# best boots to use



## hoglet (Oct 12, 2008)

My daughter has been riding for a few months and I'm now looking at improving her gear, What is the best footwear, I see the girls wearing the ankle boot and gaters,


----------



## bee112 (Apr 12, 2008)

thats what I wear.. I got mine from Equitector Riding Boots

the gaiters I found are better as they are not so resticting around the ankles.

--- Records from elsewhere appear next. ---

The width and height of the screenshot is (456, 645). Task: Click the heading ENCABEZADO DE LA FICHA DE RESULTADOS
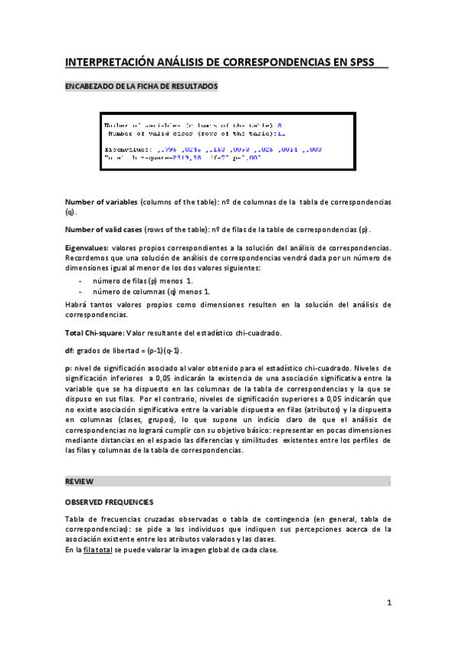(142, 86)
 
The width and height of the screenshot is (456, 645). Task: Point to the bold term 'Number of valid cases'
(106, 230)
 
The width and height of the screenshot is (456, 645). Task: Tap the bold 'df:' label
(70, 351)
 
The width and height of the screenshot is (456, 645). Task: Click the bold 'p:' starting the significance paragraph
(69, 368)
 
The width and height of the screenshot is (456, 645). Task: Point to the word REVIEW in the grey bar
(79, 482)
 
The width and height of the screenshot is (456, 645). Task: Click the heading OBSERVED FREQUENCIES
(110, 502)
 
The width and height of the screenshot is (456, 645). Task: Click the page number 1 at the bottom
(388, 604)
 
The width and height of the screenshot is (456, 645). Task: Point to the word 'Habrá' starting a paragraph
(77, 304)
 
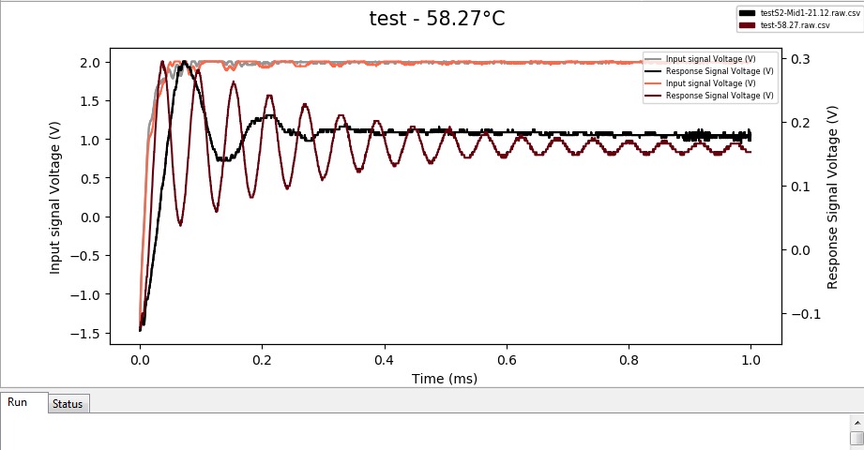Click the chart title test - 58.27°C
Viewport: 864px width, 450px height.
pyautogui.click(x=439, y=19)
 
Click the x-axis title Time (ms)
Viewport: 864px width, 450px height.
pyautogui.click(x=445, y=379)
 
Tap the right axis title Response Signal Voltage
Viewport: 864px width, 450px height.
pyautogui.click(x=832, y=197)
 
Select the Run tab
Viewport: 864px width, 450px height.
pyautogui.click(x=18, y=402)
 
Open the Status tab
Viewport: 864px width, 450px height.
pyautogui.click(x=68, y=404)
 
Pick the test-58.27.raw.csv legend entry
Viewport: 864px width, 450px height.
pyautogui.click(x=794, y=25)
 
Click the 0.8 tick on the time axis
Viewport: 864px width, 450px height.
pyautogui.click(x=629, y=360)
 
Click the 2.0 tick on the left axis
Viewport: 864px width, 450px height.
pyautogui.click(x=92, y=63)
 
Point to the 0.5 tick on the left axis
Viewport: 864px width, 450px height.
pyautogui.click(x=92, y=179)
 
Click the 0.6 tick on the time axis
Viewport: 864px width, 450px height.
pyautogui.click(x=507, y=360)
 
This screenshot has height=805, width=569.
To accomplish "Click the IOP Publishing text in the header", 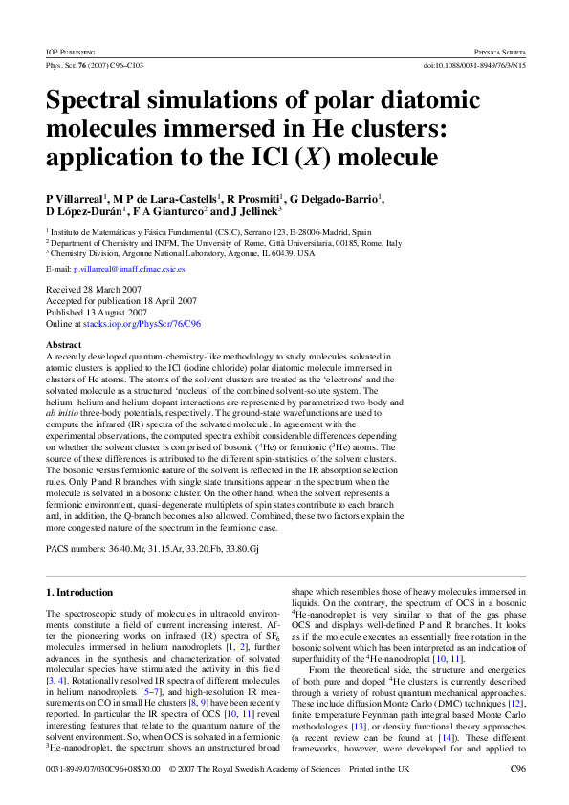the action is point(69,49).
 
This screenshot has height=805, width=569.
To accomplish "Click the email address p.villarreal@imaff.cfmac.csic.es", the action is point(129,270).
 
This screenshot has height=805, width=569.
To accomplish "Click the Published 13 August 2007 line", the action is point(97,313).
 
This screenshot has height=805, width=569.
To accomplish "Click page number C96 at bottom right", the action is point(517,769).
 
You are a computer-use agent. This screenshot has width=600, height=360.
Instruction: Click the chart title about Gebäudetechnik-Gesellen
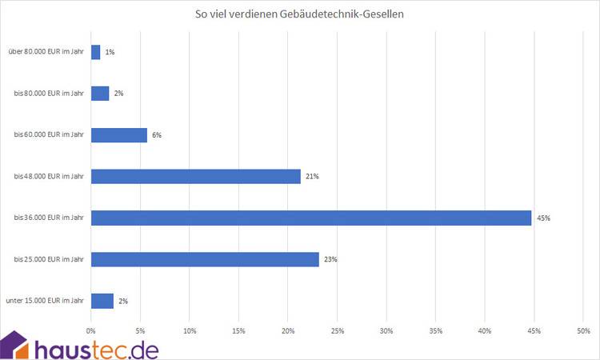click(300, 14)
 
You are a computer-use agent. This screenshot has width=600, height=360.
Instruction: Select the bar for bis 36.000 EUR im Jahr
click(311, 218)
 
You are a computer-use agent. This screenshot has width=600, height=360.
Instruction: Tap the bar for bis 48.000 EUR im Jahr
click(196, 176)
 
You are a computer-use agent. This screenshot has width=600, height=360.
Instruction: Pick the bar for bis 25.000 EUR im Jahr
click(205, 259)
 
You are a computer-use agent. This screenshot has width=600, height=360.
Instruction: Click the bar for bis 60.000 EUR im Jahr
click(119, 135)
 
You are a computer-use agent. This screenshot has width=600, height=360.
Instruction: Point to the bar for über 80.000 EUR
click(95, 52)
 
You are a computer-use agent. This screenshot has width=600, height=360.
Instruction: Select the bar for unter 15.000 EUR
click(102, 301)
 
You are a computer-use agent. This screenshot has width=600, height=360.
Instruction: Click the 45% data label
click(544, 218)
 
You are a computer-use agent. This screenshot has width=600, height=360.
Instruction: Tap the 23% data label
click(331, 259)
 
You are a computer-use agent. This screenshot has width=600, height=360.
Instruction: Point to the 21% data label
click(312, 176)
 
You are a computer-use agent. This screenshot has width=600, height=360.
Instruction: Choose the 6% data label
click(157, 135)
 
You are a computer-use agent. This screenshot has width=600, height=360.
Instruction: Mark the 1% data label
click(110, 52)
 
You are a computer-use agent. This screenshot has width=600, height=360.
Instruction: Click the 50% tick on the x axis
click(583, 330)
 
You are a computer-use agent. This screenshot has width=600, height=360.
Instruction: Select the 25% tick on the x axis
click(337, 330)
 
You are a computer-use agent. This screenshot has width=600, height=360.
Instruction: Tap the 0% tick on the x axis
click(91, 330)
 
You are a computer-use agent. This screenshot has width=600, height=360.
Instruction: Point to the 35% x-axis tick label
click(435, 330)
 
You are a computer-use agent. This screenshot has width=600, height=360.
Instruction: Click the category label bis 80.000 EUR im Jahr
click(50, 94)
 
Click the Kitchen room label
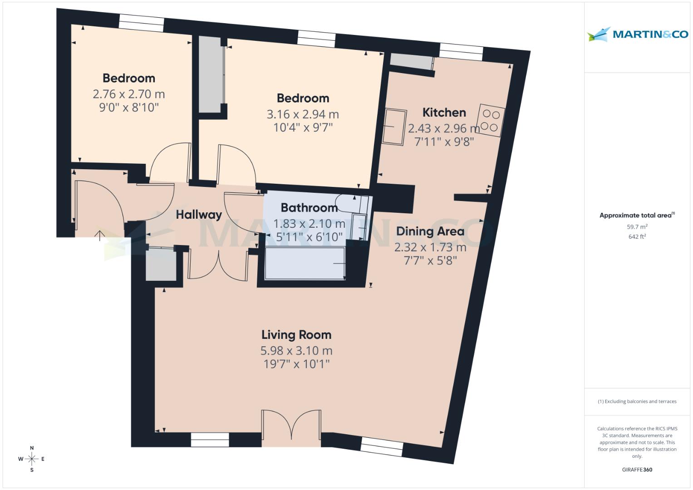(x=444, y=113)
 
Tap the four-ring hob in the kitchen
(x=491, y=120)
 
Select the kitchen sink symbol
(x=394, y=127)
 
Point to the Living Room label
(x=296, y=335)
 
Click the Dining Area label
(x=430, y=231)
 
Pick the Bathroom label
(x=309, y=208)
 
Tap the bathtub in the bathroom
(x=305, y=263)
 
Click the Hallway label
(x=199, y=215)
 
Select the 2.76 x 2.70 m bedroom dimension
(x=128, y=94)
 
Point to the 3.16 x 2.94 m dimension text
(x=303, y=114)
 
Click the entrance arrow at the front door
(x=99, y=235)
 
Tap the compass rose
(x=32, y=459)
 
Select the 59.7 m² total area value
(x=637, y=227)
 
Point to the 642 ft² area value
(x=637, y=236)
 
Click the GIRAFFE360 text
(x=637, y=470)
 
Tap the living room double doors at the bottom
(x=291, y=426)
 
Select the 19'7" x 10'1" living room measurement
(x=296, y=364)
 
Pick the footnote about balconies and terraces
(x=637, y=402)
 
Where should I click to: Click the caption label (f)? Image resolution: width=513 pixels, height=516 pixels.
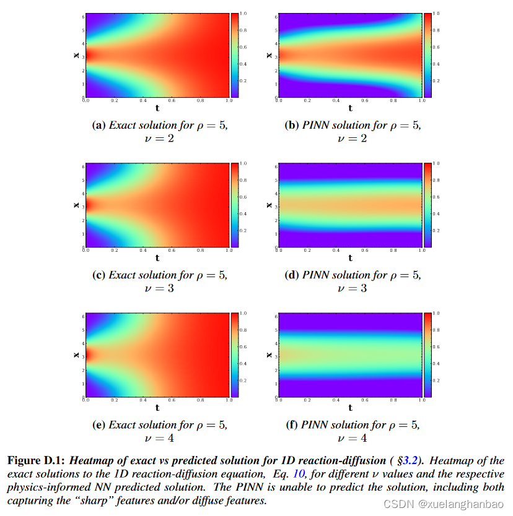pos(291,424)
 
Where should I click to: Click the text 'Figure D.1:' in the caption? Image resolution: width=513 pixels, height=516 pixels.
pos(36,461)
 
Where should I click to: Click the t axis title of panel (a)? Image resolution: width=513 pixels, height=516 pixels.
pos(157,108)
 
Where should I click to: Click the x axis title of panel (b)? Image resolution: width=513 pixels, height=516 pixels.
pos(268,55)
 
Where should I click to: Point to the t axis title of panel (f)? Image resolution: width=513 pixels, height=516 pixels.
pos(350,408)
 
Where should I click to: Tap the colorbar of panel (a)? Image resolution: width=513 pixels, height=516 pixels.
pos(234,56)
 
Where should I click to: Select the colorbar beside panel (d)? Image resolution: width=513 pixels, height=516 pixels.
pos(428,205)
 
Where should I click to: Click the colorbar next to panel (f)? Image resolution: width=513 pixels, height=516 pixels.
pos(428,355)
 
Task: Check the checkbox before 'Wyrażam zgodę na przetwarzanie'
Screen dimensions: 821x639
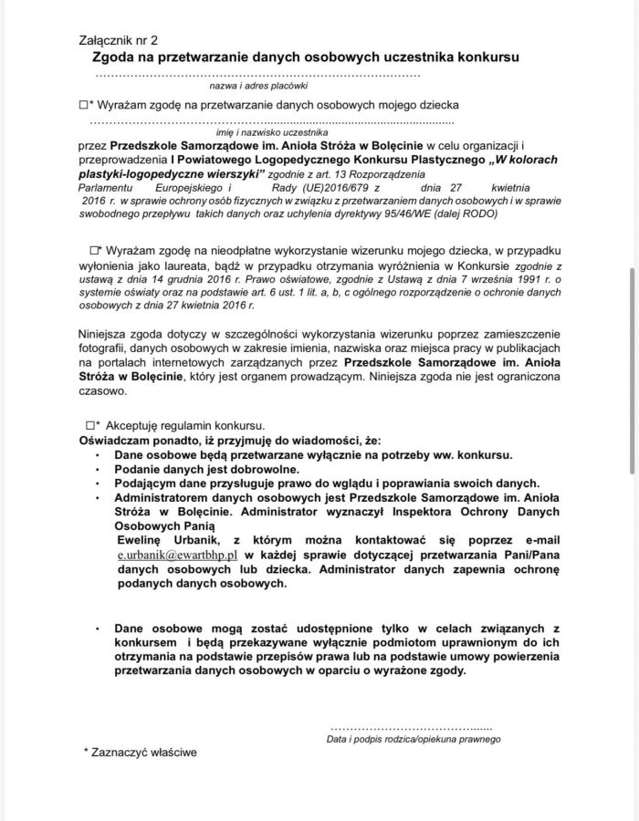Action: (83, 106)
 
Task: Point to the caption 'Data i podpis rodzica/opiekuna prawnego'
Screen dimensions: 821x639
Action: (413, 739)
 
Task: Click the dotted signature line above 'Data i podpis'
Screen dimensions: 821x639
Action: (410, 728)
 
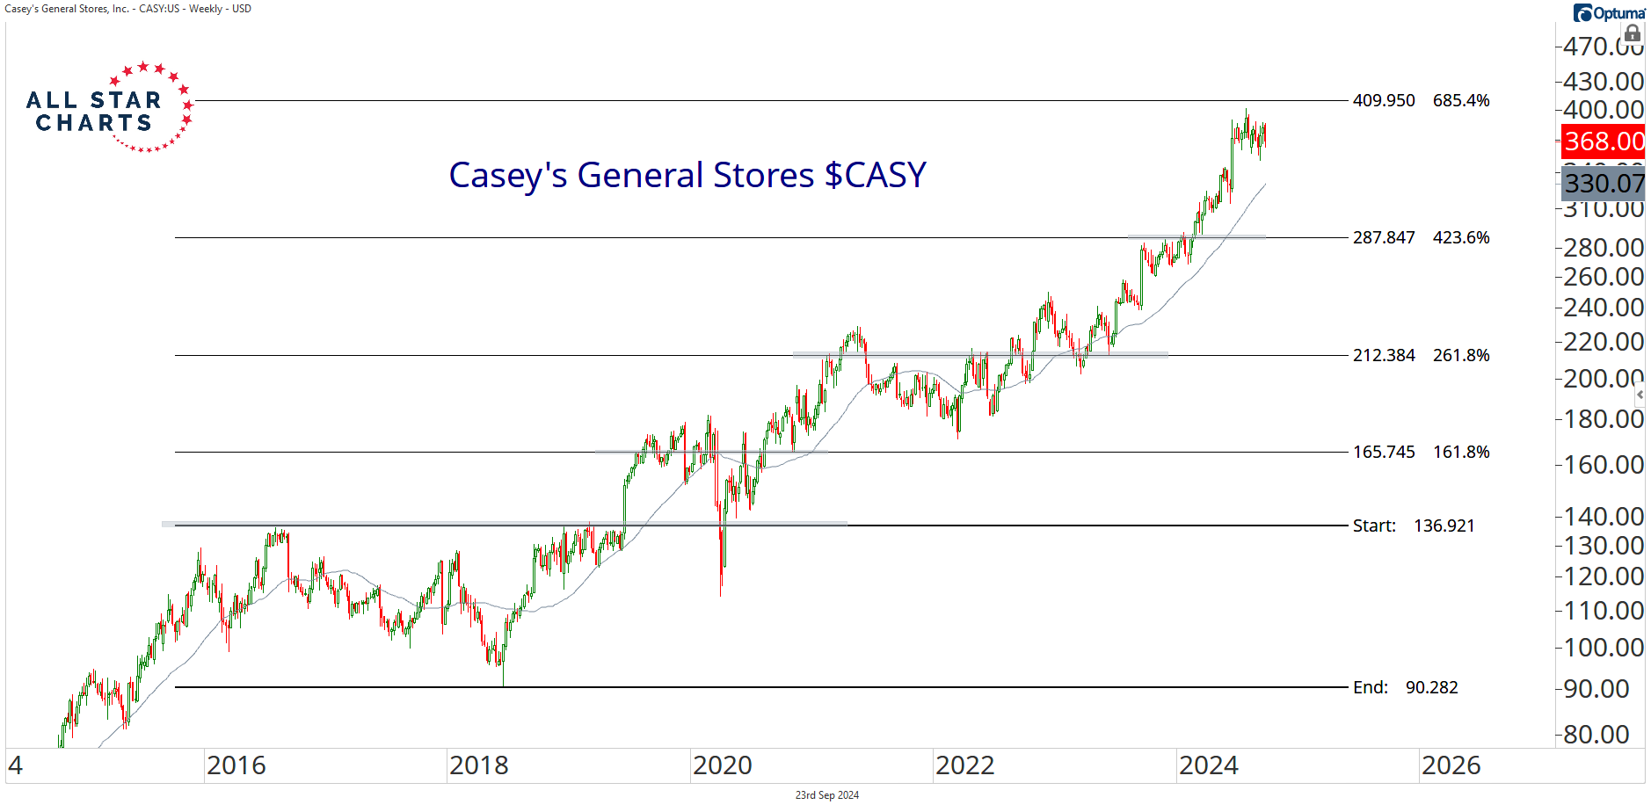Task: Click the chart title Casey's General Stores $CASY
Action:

I hope your daughter is enjoying riding!


----------



## Laurel&Hardy (Oct 12, 2008)

I used boots and gaiters (or half chaps) myself. I think its more comfortable for everyday riding. I used Ariat gaiters and chaps, but these are a little on the pricey side though very comfortable.


----------



## lurcher-lass (Oct 10, 2008)

i use ankle boots and i did buy (pink) half chaps but they where abit long in the leg


----------



## hoglet (Oct 12, 2008)

Thanks,
She'll be happy with your replies, I think she really wants the ankle boot and gaiters, so she looks as if she an old hand. I was also going to get her a pair of hunters for her pony days. I'll have a look on the links you've attached and we'll see if we can get her sorted.


----------



## bee112 (Apr 12, 2008)

aww bless her... how is your daughter?


----------



## lurcher-lass (Oct 10, 2008)

The reason i got the ankle boots was because im a size five but when i tryed the long legged riding boats they where far to tight around my calf, so i then went in search of ankle boots, not alot of people that i ride with wear them tho but they are very comfy. How old is your daughter?


----------



## Guest (Oct 13, 2008)

I used ankle boots - but havn't riden for yonks!!


----------



## Laurel&Hardy (Oct 12, 2008)

ankle boots with long socks only aren't very "fashionable" at the moment but as well as my ariat gaiters I also have light blue half chaps and some ones with fleece on the inside for winter months. Really there are so many different types of boots on the market. I think ebay's a good place to shop around. And if you measure your daughter's calf (in the widest place and also length up the back of her leg from her heel to just below the back of her knee) you will get a comfortable pair of chaps for her for everyday riding. I only use my ariat gaiters for showing and my exams as they were expensive


----------